Tagore began drawing and painting late on life, when he was 63.  (The show is called Late Harvest.)  There’s no denying his passion for the media.  He completed over 2,500 works before he died.  Some are vivid graphically, with a palette of inky blacks and surreal earth-tones.  But there’s little spatial and emotional complexity in them, and they feel more like illustrations than drawings.  Because many feature naturalistic figures in flattened backgrounds, and have a dreamy, symbolic cast, they reminded me of drawings by Francesco Clemente.  But Clemente’s drawings are erotically and mythologically charged.  They seem naive at first glance and then pull you deep inside.  Tagore’s drawings are simply appreciated and forgotten.
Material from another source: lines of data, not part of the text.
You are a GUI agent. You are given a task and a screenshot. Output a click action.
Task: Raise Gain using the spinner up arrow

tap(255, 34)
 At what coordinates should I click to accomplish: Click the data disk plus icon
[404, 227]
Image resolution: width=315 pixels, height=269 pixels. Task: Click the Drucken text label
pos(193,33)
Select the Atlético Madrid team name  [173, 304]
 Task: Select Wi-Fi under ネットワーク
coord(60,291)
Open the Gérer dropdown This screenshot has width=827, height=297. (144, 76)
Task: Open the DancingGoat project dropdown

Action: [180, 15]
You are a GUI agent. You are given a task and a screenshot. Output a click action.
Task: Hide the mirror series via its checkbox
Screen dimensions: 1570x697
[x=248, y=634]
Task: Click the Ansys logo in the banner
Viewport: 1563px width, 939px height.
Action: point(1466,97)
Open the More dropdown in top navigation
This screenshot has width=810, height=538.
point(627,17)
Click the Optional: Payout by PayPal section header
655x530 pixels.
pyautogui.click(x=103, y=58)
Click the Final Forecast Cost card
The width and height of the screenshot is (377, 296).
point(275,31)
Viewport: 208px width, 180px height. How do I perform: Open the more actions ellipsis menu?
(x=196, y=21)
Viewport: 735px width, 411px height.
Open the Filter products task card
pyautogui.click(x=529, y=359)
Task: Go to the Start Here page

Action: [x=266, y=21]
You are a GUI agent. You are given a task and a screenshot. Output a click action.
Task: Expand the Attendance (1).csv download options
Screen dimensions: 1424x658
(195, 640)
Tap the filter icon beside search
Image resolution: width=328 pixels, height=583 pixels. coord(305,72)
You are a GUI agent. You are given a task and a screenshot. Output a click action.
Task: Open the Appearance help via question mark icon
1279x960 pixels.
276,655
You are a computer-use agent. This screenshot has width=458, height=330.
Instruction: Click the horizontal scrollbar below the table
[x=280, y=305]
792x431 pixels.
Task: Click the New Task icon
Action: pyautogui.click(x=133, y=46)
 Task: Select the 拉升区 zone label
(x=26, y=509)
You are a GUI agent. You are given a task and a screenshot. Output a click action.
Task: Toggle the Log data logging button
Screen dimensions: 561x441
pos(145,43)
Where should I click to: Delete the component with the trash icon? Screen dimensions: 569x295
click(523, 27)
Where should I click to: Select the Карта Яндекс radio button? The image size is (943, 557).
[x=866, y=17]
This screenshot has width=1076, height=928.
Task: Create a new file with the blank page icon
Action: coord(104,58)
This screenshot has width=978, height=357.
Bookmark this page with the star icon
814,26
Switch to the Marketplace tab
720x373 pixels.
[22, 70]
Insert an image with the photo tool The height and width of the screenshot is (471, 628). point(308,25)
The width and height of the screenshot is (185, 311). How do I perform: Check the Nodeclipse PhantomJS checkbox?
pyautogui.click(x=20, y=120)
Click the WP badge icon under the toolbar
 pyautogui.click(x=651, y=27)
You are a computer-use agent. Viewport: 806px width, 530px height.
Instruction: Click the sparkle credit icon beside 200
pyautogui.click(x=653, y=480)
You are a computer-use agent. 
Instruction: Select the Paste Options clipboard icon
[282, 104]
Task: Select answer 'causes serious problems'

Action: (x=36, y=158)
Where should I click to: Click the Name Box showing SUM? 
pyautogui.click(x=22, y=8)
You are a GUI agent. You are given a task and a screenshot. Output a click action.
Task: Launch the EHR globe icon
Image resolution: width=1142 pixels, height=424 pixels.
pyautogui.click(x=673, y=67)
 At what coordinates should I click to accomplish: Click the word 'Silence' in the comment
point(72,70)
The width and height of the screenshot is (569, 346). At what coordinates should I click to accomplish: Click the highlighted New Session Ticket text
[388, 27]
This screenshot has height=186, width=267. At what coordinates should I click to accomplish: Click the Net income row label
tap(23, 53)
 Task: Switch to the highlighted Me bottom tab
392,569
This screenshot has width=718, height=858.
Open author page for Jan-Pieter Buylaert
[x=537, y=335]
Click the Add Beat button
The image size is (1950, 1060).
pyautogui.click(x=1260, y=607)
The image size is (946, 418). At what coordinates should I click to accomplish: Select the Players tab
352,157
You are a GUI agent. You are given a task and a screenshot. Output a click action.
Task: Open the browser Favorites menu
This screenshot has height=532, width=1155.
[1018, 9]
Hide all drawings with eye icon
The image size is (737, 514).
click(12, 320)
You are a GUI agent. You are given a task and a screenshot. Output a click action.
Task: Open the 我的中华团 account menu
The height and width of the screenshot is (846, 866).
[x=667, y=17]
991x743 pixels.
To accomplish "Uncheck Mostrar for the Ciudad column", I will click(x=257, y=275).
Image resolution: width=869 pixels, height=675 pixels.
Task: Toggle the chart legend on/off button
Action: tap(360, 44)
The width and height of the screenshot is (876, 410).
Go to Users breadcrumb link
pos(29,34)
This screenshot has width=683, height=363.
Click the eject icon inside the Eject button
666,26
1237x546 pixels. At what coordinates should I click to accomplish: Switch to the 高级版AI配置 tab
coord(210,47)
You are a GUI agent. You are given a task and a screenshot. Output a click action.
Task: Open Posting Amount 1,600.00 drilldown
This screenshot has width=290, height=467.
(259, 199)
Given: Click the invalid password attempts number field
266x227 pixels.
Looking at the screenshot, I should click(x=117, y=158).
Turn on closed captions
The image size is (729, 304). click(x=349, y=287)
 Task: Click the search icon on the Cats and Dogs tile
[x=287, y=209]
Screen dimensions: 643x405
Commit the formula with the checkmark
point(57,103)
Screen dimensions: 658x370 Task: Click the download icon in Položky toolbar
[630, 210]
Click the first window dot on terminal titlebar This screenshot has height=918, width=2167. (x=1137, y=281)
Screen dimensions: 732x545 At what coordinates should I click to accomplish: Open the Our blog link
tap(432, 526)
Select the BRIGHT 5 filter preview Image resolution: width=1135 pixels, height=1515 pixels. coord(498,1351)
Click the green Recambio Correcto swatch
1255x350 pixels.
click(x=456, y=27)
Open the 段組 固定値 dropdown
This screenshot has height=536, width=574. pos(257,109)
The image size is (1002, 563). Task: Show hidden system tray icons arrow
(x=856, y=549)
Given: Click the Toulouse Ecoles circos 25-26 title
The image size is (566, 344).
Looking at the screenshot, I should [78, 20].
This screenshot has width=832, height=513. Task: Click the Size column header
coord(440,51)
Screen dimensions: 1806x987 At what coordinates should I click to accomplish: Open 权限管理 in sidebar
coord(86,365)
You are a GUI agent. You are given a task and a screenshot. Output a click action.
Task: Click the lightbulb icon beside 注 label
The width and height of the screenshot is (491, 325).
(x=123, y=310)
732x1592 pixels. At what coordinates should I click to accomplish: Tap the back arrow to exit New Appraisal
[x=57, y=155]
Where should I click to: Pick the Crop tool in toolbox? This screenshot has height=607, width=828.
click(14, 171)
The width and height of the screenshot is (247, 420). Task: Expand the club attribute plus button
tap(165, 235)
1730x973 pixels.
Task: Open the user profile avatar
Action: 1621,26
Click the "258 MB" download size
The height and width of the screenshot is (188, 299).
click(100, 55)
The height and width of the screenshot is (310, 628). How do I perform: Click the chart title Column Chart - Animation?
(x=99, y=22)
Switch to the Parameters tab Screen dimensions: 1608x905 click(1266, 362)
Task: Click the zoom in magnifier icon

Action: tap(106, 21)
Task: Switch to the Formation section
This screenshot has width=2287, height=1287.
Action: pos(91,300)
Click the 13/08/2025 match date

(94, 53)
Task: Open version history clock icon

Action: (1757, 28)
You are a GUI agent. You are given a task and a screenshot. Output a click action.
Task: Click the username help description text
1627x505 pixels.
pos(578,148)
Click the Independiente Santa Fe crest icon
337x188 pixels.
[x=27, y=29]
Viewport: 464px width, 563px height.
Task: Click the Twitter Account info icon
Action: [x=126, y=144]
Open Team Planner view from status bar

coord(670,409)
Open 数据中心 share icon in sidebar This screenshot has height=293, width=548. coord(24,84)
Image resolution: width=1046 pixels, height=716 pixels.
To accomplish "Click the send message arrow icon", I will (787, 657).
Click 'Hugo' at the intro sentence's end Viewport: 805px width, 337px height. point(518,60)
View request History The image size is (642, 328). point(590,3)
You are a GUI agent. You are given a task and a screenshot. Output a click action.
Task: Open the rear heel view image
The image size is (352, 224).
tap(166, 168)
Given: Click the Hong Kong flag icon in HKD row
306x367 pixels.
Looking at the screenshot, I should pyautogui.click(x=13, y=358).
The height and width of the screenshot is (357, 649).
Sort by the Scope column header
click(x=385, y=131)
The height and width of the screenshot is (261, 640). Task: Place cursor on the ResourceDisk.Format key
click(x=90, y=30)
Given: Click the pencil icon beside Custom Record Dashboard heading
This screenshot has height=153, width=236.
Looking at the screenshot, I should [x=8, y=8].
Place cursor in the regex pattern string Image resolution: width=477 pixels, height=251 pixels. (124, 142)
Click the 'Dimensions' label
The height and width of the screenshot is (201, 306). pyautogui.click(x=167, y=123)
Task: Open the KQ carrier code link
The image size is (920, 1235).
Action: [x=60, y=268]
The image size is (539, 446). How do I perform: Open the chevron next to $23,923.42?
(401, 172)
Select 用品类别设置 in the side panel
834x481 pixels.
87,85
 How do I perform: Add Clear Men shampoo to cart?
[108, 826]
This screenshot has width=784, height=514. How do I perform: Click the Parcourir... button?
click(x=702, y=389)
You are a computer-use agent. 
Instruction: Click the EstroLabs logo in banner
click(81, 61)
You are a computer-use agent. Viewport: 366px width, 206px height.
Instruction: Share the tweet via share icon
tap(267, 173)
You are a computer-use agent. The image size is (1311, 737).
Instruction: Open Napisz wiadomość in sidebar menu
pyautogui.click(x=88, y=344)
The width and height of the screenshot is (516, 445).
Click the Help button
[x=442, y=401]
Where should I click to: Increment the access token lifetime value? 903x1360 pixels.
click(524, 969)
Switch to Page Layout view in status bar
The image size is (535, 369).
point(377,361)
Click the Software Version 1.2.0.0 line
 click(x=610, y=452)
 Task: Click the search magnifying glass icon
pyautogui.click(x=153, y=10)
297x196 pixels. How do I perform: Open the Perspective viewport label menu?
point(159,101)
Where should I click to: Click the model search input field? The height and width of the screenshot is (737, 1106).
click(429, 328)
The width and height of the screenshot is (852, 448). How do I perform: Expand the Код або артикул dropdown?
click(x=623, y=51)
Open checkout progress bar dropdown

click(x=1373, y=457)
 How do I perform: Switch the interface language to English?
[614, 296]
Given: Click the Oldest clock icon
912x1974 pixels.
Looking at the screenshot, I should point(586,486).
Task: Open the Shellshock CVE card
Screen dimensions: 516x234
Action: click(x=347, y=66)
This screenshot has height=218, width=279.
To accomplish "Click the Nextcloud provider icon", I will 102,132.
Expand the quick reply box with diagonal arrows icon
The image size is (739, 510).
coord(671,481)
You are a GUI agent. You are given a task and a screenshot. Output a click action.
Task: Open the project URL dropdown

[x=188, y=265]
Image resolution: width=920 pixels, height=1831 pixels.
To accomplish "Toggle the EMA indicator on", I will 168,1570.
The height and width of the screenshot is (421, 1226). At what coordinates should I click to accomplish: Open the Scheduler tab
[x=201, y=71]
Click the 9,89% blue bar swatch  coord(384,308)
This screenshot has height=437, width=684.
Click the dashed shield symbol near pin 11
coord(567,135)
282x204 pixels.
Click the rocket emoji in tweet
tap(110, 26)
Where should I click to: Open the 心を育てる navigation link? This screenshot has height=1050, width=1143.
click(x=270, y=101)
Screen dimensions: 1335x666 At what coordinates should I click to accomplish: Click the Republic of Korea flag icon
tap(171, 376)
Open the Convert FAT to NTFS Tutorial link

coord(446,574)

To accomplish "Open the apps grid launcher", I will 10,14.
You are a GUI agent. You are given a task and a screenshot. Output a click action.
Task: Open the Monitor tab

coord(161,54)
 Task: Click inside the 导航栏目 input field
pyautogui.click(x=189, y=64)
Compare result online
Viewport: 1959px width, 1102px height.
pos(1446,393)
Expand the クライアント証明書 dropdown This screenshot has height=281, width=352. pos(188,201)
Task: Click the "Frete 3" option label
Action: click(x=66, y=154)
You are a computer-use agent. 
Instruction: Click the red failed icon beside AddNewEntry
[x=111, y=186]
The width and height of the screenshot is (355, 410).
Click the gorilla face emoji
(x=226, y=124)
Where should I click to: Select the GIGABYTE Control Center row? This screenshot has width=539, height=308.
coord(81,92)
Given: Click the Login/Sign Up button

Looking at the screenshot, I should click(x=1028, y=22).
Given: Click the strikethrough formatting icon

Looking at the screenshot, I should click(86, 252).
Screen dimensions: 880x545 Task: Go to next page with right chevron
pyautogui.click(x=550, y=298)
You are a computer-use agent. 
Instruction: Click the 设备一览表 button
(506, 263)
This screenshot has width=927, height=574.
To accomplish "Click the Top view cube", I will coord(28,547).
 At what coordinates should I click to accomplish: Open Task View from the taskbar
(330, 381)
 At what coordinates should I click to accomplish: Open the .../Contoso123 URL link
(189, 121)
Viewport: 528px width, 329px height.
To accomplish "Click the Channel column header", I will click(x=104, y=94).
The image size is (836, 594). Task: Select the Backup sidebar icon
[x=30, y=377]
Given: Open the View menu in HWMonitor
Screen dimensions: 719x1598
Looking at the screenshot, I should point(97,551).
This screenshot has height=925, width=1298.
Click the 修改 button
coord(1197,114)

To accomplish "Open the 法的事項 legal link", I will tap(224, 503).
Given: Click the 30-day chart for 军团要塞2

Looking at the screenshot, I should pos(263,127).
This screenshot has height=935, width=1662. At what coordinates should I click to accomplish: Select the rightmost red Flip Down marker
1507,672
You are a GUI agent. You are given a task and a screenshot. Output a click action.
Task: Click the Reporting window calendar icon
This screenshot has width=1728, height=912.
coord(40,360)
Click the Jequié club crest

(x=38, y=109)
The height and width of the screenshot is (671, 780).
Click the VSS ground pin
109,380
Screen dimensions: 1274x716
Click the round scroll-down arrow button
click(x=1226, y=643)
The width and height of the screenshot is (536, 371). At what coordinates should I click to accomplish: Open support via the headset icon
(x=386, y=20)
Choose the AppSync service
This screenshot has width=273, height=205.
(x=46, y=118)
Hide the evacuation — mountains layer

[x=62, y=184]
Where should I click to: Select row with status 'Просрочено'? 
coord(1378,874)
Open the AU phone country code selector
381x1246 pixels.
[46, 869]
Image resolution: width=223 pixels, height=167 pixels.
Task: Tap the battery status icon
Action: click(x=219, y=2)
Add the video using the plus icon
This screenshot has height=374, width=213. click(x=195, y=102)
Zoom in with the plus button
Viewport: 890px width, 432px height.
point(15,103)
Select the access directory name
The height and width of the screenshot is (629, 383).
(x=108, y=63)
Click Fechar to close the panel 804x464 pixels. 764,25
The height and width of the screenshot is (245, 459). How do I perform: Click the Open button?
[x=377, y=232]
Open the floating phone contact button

No artwork manufactured before the nineteenth century was meant to be displayed in a museum; it was meant to be out in the world, and almost always integrated with architecture.  We’re all accustomed to seeing classical Greek and Roman statuary as relics, and their oldness and brokenness makes them powerfully romantic.  These ancient and precious things, we think, have been battered by history.  But the show of Gandharan art at the Asia Society Museum is frustrating because the work is very literally fragmented.  The bits of stone statuary on display are so small and so incomplete that it’s difficult to imagine what kind of power they originally possessed.

The exhibit included pieces of stone that once served as stair risers, room dividers, pillars, false dormers, and friezes.  Each has been ripped from its original structure and pinned to the museum wall.  Some, like the figures of Buddha, are effecting.  Some, like the tiny panel above, that illustrates Maya’s dream of Buddha entering her womb in the form of an elephant, are tantalizing.  But each piece is just one flash of something.  Some pieces of sculpture, particularly those that were once part of friezes, were almost certainly intended to be appraised from below, from the side, or in dark shadow.  When seen straight on, in bright lights, as they are now, their compositions become strangely distorted and overbearing.  Each scrap is engaging, but hints at something much larger.